→ Your instructions: State how many lines of the data contain the word "will", and write nothing besides the number.

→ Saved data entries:
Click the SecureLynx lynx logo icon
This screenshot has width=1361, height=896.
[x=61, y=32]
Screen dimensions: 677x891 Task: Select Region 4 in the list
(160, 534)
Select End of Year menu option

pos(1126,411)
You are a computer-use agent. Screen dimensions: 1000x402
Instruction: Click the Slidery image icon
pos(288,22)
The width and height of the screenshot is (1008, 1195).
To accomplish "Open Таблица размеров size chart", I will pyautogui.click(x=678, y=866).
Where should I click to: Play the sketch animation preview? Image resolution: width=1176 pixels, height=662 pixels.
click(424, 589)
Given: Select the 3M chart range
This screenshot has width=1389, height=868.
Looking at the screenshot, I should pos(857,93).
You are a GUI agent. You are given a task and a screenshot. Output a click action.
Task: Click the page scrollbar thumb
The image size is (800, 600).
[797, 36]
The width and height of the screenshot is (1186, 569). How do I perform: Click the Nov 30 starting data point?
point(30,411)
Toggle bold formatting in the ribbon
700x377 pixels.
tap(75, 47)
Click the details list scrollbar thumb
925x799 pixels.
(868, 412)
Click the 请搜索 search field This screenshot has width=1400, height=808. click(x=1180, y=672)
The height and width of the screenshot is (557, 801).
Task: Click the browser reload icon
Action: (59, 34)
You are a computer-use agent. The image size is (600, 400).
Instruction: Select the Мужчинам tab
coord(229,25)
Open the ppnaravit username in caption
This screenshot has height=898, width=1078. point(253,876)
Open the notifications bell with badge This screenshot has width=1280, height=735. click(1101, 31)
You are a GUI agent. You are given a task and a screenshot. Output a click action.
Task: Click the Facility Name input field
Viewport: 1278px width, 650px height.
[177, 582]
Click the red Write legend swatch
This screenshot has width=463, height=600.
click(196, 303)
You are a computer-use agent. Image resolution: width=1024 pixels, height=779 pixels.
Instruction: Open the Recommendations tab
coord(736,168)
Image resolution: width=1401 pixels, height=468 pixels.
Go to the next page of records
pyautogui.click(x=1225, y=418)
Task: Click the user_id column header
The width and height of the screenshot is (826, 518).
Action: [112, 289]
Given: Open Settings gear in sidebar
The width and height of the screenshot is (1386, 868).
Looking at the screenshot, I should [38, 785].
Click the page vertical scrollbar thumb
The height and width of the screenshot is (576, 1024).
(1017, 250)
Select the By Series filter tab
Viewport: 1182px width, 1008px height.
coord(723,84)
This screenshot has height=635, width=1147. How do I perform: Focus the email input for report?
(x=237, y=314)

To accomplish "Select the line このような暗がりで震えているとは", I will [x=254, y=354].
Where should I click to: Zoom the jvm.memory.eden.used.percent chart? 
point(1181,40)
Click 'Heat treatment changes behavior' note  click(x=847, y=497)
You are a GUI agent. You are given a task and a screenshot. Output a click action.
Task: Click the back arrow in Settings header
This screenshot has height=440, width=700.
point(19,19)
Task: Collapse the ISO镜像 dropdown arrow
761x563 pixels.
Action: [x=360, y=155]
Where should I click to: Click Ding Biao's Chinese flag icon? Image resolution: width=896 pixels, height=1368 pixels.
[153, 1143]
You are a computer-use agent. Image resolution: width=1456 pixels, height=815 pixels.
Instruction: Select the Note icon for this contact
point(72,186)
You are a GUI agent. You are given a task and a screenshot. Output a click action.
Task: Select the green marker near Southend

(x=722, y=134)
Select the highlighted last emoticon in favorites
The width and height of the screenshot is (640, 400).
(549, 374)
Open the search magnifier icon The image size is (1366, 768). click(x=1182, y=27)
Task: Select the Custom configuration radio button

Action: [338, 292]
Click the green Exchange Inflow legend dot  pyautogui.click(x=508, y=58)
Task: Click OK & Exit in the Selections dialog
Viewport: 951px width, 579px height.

→ Response for this exercise: 2